INFORMATION GIVEN:
Start

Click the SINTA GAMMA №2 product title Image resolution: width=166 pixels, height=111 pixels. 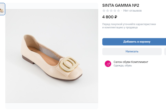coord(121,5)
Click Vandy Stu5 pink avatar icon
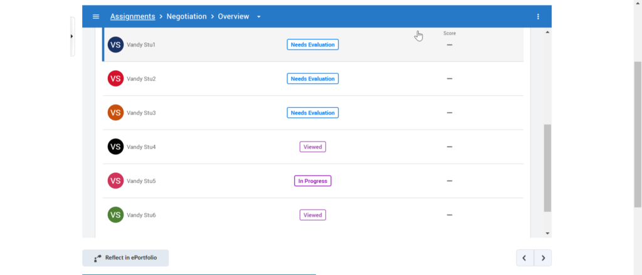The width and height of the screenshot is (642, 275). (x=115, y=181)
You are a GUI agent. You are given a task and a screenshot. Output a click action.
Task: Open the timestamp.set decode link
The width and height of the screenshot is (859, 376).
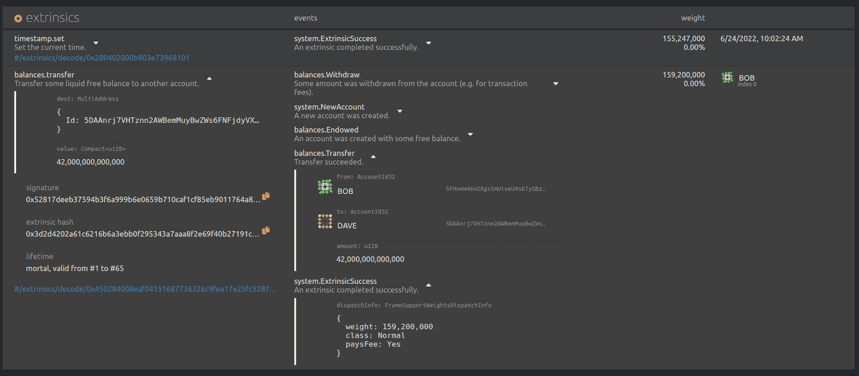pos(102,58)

End
Start

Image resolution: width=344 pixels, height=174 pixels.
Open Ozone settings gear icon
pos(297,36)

End

DO THIS:
Please copy out the lines from the one containing "Image resolution: width=344" to the one containing "pos(297,36)", both included, and add 29 to every coordinate in the answers while leaving all other text unchanged.

RESPONSE:
Image resolution: width=344 pixels, height=174 pixels.
Open Ozone settings gear icon
pos(326,65)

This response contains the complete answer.